Assigned task =
Lines of the material that include the string "Given" should be returned.

Materials provided =
++++++

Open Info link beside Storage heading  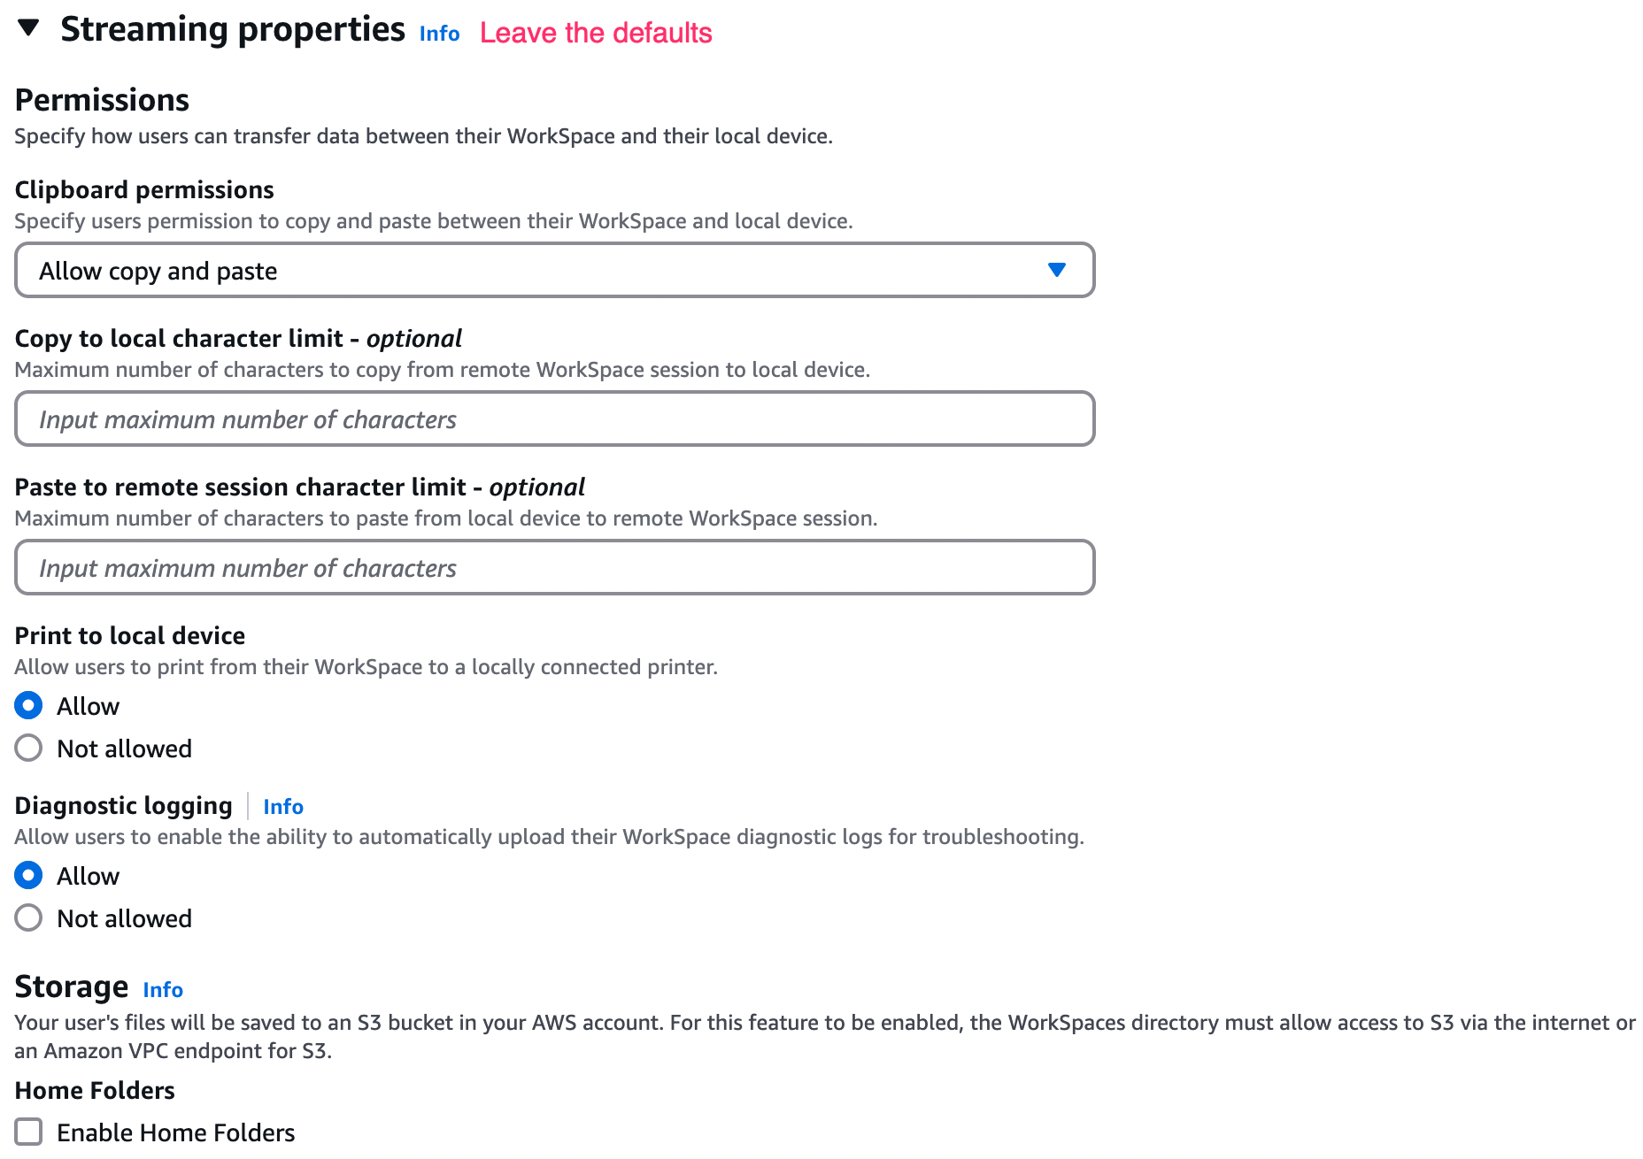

++++++

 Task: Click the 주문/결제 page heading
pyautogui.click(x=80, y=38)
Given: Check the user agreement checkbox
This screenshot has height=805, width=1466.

++++++

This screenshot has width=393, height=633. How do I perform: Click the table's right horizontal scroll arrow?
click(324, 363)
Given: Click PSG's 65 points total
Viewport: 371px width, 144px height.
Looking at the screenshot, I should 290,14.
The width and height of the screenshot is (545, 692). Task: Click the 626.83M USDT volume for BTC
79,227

++++++

Solved problem =
Given: Check the user agreement checkbox
Given: Click PSG's 65 points total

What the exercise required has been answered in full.